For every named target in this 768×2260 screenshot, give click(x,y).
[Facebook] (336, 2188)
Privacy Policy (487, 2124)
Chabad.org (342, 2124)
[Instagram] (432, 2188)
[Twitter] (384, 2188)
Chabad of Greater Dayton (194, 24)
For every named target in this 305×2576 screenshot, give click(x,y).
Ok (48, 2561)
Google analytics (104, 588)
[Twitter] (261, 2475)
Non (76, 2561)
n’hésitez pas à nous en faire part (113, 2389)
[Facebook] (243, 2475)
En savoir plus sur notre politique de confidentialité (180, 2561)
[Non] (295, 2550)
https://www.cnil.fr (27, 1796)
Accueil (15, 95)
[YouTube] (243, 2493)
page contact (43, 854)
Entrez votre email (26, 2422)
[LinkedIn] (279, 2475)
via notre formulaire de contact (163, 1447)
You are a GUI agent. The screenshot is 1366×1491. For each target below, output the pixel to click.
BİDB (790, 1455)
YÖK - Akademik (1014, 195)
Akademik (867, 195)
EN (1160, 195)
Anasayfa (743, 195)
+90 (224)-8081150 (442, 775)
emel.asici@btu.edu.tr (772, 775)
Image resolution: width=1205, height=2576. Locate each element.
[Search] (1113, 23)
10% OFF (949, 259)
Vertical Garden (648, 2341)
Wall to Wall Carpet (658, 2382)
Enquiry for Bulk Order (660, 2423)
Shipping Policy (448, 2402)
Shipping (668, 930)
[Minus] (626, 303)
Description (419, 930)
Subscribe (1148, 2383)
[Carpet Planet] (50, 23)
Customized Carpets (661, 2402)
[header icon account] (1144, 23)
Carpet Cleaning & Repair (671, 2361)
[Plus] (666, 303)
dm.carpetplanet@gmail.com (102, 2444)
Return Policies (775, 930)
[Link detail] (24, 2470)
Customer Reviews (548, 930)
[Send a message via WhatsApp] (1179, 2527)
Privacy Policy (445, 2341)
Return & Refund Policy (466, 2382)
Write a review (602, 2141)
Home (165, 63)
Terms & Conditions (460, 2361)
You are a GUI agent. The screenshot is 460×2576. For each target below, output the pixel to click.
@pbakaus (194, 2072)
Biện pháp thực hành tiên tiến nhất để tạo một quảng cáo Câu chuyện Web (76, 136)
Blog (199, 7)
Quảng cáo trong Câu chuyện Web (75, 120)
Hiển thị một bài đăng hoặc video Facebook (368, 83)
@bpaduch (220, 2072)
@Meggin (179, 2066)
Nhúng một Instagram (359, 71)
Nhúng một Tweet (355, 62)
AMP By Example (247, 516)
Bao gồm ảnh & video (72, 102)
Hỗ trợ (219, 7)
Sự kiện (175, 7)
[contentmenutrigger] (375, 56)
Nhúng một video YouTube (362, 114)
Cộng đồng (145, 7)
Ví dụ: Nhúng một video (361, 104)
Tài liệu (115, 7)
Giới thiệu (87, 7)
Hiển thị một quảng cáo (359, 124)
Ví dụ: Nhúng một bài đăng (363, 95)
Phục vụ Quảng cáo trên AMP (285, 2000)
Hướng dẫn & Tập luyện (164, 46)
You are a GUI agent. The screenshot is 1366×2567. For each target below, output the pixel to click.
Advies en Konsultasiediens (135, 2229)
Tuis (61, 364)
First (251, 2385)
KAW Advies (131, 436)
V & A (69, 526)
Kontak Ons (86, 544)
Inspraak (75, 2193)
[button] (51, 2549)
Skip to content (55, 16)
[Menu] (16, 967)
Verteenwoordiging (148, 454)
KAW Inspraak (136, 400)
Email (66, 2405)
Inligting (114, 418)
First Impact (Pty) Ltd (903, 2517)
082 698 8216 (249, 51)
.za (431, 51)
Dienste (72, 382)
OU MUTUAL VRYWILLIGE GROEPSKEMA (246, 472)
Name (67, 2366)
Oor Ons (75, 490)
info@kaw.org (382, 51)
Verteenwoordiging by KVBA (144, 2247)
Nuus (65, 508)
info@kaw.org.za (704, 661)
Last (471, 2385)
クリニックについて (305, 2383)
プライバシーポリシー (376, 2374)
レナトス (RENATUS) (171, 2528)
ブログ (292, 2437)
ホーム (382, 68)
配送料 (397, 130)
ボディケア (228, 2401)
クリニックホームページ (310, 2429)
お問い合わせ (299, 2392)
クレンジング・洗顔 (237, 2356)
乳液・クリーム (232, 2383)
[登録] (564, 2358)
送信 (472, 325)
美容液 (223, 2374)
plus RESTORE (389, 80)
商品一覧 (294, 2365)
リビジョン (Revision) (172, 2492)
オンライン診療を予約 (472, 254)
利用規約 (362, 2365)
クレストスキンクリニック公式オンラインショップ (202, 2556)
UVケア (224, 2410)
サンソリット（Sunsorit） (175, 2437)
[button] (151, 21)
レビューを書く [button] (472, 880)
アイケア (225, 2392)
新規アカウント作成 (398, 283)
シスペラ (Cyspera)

◆ Exercise requirements
Give back only the lines from the one containing "[button] (151, 21)" through the final line of the entries above, exactly as written, both included.

◆ Answer below
[button] (151, 21)
レビューを書く [button] (472, 880)
アイケア (225, 2392)
新規アカウント作成 (398, 283)
シスペラ (Cyspera)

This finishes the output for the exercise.